» **Your goal**
Please copy out every line of the records below that contains the word "icon".

» **Materials provided**
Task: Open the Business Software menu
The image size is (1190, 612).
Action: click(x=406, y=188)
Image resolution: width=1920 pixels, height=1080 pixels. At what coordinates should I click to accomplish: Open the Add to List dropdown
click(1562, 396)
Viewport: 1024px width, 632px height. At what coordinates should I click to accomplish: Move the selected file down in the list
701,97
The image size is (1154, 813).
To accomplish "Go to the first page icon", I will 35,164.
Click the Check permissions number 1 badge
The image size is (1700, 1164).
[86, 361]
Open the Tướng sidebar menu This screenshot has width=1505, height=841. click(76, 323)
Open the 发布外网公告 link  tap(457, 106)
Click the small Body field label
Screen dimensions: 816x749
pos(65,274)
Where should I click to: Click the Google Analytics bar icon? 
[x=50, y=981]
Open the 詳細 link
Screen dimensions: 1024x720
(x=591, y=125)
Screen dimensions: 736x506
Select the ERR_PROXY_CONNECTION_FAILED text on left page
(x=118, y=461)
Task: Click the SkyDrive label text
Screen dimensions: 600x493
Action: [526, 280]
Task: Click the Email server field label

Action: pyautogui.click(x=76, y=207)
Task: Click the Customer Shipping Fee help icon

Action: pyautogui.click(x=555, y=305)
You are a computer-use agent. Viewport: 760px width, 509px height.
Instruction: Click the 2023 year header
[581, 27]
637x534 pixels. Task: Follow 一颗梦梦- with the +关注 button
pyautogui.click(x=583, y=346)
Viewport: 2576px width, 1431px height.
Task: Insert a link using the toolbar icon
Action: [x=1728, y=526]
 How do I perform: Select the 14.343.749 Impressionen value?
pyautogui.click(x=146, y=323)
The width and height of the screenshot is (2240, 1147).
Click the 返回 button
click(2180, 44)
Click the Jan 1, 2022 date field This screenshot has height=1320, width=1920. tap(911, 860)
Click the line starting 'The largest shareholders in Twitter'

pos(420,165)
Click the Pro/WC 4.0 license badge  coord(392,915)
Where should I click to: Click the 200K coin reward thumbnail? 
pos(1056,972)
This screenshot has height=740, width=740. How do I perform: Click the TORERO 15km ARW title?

» **Exercise response**
To accomplish "Go to the first page icon", I will 35,164.
Where should I click to: Click the Google Analytics bar icon? 
Task: Click the Customer Shipping Fee help icon
Task: Insert a link using the toolbar icon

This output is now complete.